### Data for this exercise
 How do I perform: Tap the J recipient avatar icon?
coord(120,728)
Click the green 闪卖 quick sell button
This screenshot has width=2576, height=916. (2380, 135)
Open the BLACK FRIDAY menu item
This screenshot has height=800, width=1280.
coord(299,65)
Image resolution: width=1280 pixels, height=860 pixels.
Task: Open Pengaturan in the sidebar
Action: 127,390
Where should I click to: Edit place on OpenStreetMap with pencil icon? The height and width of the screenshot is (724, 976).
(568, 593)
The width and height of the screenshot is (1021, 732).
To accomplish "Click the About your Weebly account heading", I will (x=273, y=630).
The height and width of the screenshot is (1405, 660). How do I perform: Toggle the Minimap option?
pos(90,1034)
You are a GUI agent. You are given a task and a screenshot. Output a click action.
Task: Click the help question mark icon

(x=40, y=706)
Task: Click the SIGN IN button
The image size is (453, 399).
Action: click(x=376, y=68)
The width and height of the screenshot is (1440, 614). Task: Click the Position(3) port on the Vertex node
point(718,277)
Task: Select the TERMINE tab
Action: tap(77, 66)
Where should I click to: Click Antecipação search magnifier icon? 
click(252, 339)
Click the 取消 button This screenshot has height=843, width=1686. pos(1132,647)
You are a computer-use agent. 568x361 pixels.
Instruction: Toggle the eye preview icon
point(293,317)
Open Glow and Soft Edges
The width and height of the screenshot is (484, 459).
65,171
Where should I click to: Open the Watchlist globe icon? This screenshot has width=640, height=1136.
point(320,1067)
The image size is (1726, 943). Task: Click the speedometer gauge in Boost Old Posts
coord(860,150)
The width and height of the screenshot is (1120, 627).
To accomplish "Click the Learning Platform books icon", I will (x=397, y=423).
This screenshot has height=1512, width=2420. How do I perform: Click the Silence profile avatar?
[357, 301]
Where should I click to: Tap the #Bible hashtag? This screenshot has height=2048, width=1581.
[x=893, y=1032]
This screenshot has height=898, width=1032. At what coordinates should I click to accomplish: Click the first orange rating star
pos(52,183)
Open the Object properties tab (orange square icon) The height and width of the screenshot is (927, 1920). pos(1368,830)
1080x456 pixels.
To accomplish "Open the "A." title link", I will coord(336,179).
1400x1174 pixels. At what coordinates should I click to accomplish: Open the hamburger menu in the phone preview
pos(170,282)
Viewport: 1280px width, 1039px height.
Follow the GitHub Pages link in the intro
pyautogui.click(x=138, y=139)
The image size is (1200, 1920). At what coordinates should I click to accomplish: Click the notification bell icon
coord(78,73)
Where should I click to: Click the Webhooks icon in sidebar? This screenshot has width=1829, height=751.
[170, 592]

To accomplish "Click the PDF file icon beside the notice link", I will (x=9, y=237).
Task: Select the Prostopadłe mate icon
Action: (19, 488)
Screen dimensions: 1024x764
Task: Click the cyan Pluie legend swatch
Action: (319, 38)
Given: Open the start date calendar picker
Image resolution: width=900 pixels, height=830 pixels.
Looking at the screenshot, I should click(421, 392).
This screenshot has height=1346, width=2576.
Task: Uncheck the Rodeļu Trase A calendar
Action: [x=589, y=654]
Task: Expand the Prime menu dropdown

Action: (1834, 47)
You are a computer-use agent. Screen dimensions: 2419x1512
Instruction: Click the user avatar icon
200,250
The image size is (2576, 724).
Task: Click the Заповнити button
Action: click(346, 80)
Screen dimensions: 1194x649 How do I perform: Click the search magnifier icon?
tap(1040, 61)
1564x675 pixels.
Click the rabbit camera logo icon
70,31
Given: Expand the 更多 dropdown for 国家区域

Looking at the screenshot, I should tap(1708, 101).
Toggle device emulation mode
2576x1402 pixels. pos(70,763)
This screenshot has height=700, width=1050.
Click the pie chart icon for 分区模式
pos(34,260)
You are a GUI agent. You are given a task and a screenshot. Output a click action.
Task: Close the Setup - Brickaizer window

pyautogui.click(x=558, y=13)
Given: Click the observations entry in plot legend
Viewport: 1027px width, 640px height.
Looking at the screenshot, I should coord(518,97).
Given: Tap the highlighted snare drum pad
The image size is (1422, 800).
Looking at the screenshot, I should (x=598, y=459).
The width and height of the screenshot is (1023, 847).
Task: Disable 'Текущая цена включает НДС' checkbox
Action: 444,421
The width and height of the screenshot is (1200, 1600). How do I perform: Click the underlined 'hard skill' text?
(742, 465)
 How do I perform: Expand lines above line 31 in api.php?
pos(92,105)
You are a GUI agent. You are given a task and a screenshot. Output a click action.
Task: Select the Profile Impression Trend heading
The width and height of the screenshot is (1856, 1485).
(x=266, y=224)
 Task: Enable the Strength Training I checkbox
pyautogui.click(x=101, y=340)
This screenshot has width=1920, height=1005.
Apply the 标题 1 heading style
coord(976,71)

### Aim of the exercise
Return, unchanged, the part of the data that opens with the line containing "Where should I click to: Click the" and closes with the line containing "pos(92,105)", including both of those lines.

### Worked solution
Where should I click to: Click the Webhooks icon in sidebar? This screenshot has width=1829, height=751.
[170, 592]

To accomplish "Click the PDF file icon beside the notice link", I will (x=9, y=237).
Task: Select the Prostopadłe mate icon
Action: (19, 488)
Screen dimensions: 1024x764
Task: Click the cyan Pluie legend swatch
Action: (319, 38)
Given: Open the start date calendar picker
Image resolution: width=900 pixels, height=830 pixels.
Looking at the screenshot, I should click(421, 392).
This screenshot has height=1346, width=2576.
Task: Uncheck the Rodeļu Trase A calendar
Action: [x=589, y=654]
Task: Expand the Prime menu dropdown

Action: (1834, 47)
You are a computer-use agent. Screen dimensions: 2419x1512
Instruction: Click the user avatar icon
200,250
The image size is (2576, 724).
Task: Click the Заповнити button
Action: click(346, 80)
Screen dimensions: 1194x649 How do I perform: Click the search magnifier icon?
tap(1040, 61)
1564x675 pixels.
Click the rabbit camera logo icon
70,31
Given: Expand the 更多 dropdown for 国家区域

Looking at the screenshot, I should tap(1708, 101).
Toggle device emulation mode
2576x1402 pixels. pos(70,763)
This screenshot has height=700, width=1050.
Click the pie chart icon for 分区模式
pos(34,260)
You are a GUI agent. You are given a task and a screenshot. Output a click action.
Task: Close the Setup - Brickaizer window

pyautogui.click(x=558, y=13)
Given: Click the observations entry in plot legend
Viewport: 1027px width, 640px height.
Looking at the screenshot, I should coord(518,97).
Given: Tap the highlighted snare drum pad
The image size is (1422, 800).
Looking at the screenshot, I should (x=598, y=459).
The width and height of the screenshot is (1023, 847).
Task: Disable 'Текущая цена включает НДС' checkbox
Action: 444,421
The width and height of the screenshot is (1200, 1600). How do I perform: Click the underlined 'hard skill' text?
(742, 465)
 How do I perform: Expand lines above line 31 in api.php?
pos(92,105)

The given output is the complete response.